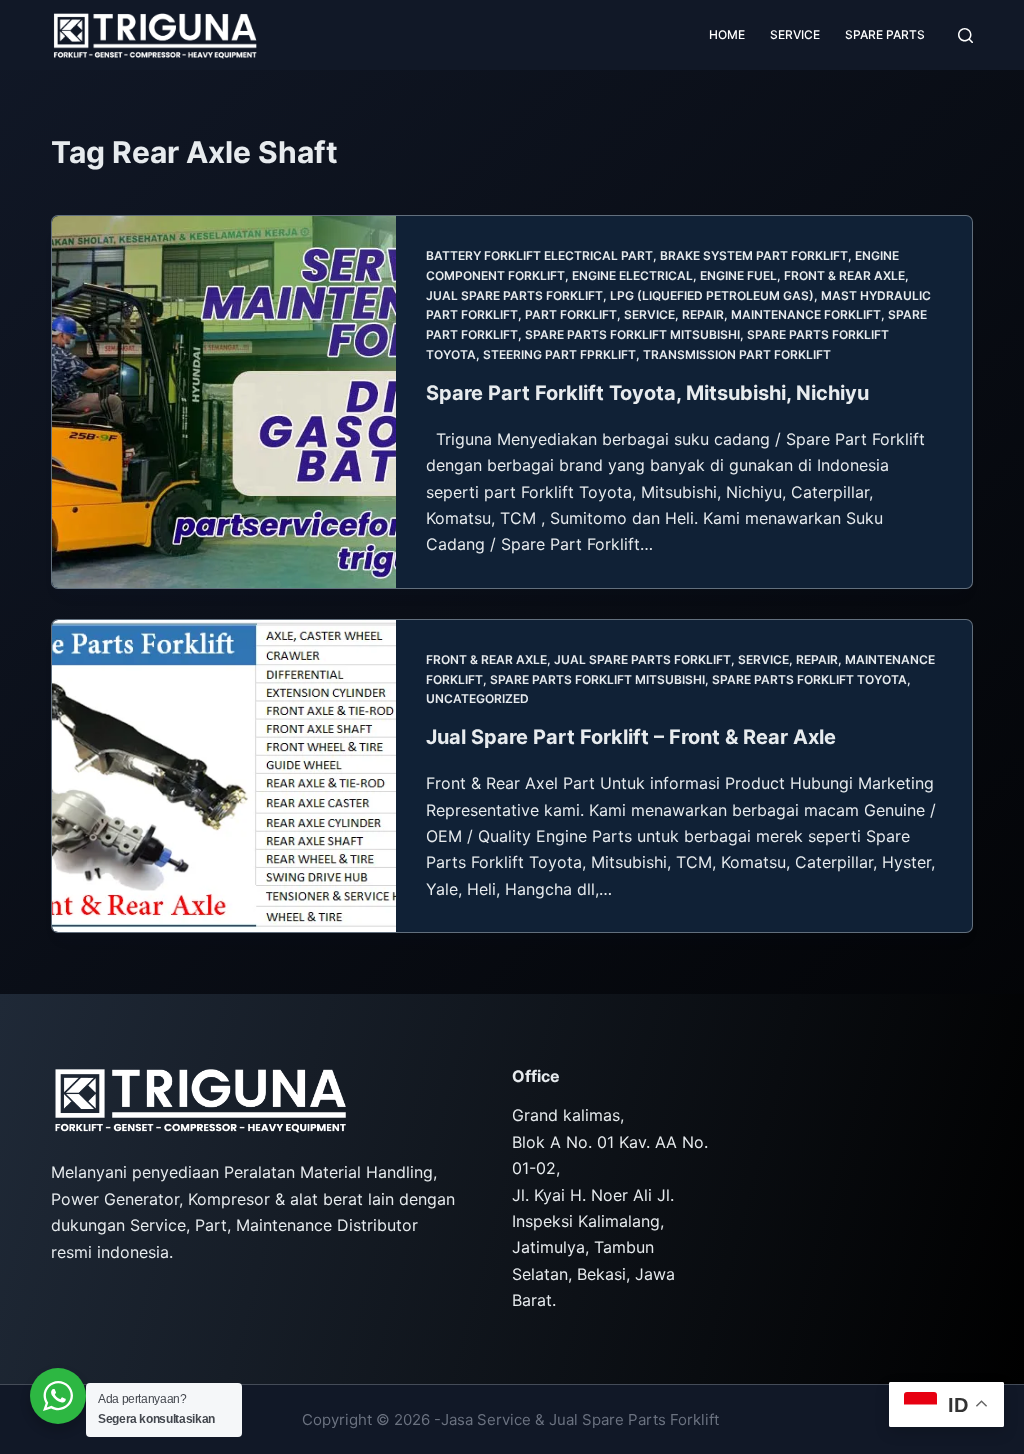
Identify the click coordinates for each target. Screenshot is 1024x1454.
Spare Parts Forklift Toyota (809, 679)
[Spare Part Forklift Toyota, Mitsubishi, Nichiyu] (224, 402)
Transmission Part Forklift (737, 354)
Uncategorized (477, 698)
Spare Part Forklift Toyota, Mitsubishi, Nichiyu (647, 393)
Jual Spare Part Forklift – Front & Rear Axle (631, 737)
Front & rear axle (844, 275)
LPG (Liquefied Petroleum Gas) (712, 295)
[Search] (965, 35)
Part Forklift (571, 314)
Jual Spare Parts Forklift (514, 295)
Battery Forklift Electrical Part (539, 255)
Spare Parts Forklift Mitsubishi (632, 334)
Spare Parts (885, 34)
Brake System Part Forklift (754, 255)
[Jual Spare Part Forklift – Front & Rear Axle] (224, 776)
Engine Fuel (738, 275)
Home (727, 34)
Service (795, 34)
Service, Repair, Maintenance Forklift (752, 314)
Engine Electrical (632, 275)
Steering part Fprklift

※

What needs to be done: Go through the data above and copy each line that holds the word "Toyota".

Exercise response:
Spare Parts Forklift Toyota (809, 679)
[Spare Part Forklift Toyota, Mitsubishi, Nichiyu] (224, 402)
Spare Part Forklift Toyota, Mitsubishi, Nichiyu (647, 393)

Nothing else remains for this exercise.